Prof. Laurence Glasco

Professor

LocationPittsburgh, PA

Email address

Telephone number4126876943

Websitewww.history.pitt.edu

Headshot of Laurence Glasco

Biographical information

Laurence Glasco is Associate Professor of History at the University of Pittsburgh. Since coming to the University of Pittsburgh’s History Department in 1969, he has focused on African American history, both locally and globally.

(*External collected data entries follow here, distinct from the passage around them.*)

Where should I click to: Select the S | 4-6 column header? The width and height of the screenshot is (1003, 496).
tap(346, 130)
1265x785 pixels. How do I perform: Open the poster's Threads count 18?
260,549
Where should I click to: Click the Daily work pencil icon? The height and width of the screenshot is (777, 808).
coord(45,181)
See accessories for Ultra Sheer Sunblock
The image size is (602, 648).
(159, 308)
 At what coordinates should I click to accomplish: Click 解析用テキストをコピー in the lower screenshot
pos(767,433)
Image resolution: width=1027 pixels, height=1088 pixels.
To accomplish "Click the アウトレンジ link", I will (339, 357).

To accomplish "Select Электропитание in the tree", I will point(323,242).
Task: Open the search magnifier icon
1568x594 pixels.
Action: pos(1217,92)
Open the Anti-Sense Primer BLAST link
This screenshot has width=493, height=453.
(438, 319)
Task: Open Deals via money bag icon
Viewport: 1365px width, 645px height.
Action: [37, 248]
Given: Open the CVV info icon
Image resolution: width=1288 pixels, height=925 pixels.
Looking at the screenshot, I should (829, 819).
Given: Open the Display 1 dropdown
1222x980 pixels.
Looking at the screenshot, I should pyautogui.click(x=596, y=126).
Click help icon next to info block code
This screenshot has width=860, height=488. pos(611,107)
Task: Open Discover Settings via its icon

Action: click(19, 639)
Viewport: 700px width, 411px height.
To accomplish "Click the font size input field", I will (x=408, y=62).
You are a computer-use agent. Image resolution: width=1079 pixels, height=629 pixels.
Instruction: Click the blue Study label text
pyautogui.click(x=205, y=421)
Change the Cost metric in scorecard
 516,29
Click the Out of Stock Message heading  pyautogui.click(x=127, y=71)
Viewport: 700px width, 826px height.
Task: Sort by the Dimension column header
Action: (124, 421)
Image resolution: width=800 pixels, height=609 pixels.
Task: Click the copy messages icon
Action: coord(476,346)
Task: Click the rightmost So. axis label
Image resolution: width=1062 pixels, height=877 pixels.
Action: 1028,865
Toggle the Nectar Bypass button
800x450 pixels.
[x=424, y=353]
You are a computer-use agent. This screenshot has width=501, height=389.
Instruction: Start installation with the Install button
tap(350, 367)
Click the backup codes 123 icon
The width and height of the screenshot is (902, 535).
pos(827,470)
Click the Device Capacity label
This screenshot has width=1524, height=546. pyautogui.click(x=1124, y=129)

Professor Glasco has studied the history of Black Pittsburgh for over twenty years. He researched and narrated the recent exhibition on slavery in early Pittsburgh, “Free at Last?,” available on-line at http://www.library.pitt.edu/freeatlast. His principal publications include August Wilson: Pittsburgh Places in His Life and Plays (2011, with Chris Rawson), “Teenie Harris: A Biography,” in Teenie Harris, Photographer: Image, Memory, History (2011), The W.P.A. History of the Negro in Pittsburgh (2004), “Some Place Special: The Struggle for Civil Rights in Pittsburgh,” Freedom Corner 2001 Memorial Booklet; “Optimism, Dilemmas, and Progress: The Pittsburgh Survey and Black Americans,” in M. Greenwald and M. Anderson, eds., Pittsburgh Surveyed: Social Science and Social Reform in the Early Twentieth Century, (1996); “Double Burden: History of Blacks in Pittsburgh,” in S.P. Hays, ed., City at the Point (1989), Legacy in Bricks and Mortar: African-American Landmarks in Allegheny County (with Frank Bolden and Eliza Smith, 1995); and “Taking Care of Business: The Black Entrepreneurial Elite in Turn-of-the-Century Pittsburgh,” Pittsburgh History (Winter 1995/96).

Glasco is currently working on a biography of August Wilson, and appears in “The Ground on Which I Stand,” the 2015 American Masters documentary on August Wilson. Glasco appeared in the 2017 documentary on the history of jazz in Pittsburgh, “We Knew What We Had,” which appeared on PBS. Glasco is also working on a biography of K. Leroy Irvis, the African American Speaker of Pennsylvania’s House of Representatives.

He works to preserve historic Black sites in Pittsburgh as a member of the Board of Trustees of the Pittsburgh History and Landmarks Foundation and a member of Young Preservationists Association.